_Exercise brief_
Please output the lines of the listing below as a JSON list of strings, one string per line, skipping blank lines. Start with the line that contains "Where should I click to: Add" and go on through the line that contains "will click(x=174, y=392).".

[Records excerpted from a collection]
## begin

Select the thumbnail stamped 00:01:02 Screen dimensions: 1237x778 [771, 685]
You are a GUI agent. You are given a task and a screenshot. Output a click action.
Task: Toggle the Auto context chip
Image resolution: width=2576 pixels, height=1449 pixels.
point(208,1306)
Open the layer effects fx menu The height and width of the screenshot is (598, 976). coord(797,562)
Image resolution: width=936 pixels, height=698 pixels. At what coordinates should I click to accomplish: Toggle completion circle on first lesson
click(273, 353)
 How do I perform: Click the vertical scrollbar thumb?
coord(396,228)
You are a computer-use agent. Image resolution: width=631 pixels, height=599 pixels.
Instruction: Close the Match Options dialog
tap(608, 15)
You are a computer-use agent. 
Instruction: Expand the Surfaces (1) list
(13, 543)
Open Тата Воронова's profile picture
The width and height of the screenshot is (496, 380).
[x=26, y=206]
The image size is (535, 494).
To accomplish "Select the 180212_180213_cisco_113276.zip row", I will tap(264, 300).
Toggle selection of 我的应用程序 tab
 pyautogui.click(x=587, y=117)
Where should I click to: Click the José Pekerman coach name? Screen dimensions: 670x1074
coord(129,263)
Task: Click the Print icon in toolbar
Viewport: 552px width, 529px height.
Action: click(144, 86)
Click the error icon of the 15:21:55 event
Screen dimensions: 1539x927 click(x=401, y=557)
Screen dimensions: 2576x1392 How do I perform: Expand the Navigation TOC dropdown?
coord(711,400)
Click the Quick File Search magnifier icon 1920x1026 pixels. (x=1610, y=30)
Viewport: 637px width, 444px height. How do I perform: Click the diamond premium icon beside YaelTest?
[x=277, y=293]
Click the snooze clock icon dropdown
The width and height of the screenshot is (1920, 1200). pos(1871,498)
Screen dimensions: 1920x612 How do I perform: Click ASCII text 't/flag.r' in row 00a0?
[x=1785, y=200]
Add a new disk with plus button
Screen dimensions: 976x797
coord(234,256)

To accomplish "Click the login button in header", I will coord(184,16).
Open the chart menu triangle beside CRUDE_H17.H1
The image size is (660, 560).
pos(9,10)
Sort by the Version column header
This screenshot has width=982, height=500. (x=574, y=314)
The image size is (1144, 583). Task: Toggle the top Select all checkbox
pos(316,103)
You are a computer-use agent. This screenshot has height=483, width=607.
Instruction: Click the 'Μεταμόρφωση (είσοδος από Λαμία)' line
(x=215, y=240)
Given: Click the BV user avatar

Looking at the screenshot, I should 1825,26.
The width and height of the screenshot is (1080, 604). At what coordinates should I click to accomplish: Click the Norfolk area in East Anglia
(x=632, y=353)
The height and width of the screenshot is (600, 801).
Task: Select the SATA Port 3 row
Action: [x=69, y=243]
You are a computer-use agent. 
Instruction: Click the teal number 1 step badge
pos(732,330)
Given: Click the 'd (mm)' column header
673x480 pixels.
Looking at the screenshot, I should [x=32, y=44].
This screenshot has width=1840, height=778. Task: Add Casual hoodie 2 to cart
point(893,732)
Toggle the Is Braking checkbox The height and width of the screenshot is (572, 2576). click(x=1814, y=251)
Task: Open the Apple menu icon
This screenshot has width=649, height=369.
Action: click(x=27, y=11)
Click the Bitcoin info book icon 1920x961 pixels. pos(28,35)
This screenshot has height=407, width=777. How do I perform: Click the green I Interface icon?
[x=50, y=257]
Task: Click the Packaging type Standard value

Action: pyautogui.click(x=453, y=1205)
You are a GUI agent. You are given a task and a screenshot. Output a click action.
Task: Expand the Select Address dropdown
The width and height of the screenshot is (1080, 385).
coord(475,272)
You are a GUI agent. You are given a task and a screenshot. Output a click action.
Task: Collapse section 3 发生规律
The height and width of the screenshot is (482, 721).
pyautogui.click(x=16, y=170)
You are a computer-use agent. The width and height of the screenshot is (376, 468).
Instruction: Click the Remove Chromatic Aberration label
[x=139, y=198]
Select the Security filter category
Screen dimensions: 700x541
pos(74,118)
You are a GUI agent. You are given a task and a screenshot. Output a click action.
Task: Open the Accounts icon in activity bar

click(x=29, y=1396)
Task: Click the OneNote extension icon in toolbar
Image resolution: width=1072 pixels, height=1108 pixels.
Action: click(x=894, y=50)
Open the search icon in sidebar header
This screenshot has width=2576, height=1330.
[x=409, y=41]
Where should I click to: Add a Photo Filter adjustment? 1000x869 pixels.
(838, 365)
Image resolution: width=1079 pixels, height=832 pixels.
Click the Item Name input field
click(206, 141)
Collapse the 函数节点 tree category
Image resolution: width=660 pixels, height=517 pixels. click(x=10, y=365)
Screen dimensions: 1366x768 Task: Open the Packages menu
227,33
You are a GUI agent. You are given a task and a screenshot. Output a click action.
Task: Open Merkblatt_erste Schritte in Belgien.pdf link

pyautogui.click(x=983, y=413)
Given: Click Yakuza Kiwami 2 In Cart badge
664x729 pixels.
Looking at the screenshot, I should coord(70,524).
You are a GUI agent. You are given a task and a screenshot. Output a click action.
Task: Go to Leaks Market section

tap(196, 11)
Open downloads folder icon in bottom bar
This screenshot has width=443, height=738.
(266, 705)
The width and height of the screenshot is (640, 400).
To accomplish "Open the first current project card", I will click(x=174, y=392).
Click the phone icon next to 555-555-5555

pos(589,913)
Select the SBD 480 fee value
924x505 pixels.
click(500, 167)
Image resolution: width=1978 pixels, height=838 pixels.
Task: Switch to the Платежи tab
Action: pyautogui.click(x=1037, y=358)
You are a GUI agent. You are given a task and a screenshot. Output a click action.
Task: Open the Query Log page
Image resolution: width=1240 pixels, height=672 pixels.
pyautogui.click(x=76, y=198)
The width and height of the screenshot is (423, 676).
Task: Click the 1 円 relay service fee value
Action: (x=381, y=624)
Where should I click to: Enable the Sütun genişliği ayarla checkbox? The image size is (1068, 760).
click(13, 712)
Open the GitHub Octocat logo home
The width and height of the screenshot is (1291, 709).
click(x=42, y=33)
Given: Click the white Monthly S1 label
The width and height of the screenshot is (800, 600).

## end

_Solved exercise_
[
  "Where should I click to: Add a Photo Filter adjustment? 1000x869 pixels.",
  "(838, 365)",
  "Image resolution: width=1079 pixels, height=832 pixels.",
  "Click the Item Name input field",
  "click(206, 141)",
  "Collapse the 函数节点 tree category",
  "Image resolution: width=660 pixels, height=517 pixels. click(x=10, y=365)",
  "Screen dimensions: 1366x768 Task: Open the Packages menu",
  "227,33",
  "You are a GUI agent. You are given a task and a screenshot. Output a click action.",
  "Task: Open Merkblatt_erste Schritte in Belgien.pdf link",
  "pyautogui.click(x=983, y=413)",
  "Given: Click Yakuza Kiwami 2 In Cart badge",
  "664x729 pixels.",
  "Looking at the screenshot, I should coord(70,524).",
  "You are a GUI agent. You are given a task and a screenshot. Output a click action.",
  "Task: Go to Leaks Market section",
  "tap(196, 11)",
  "Open downloads folder icon in bottom bar",
  "This screenshot has width=443, height=738.",
  "(266, 705)",
  "The width and height of the screenshot is (640, 400).",
  "To accomplish \"Open the first current project card\", I will click(x=174, y=392)."
]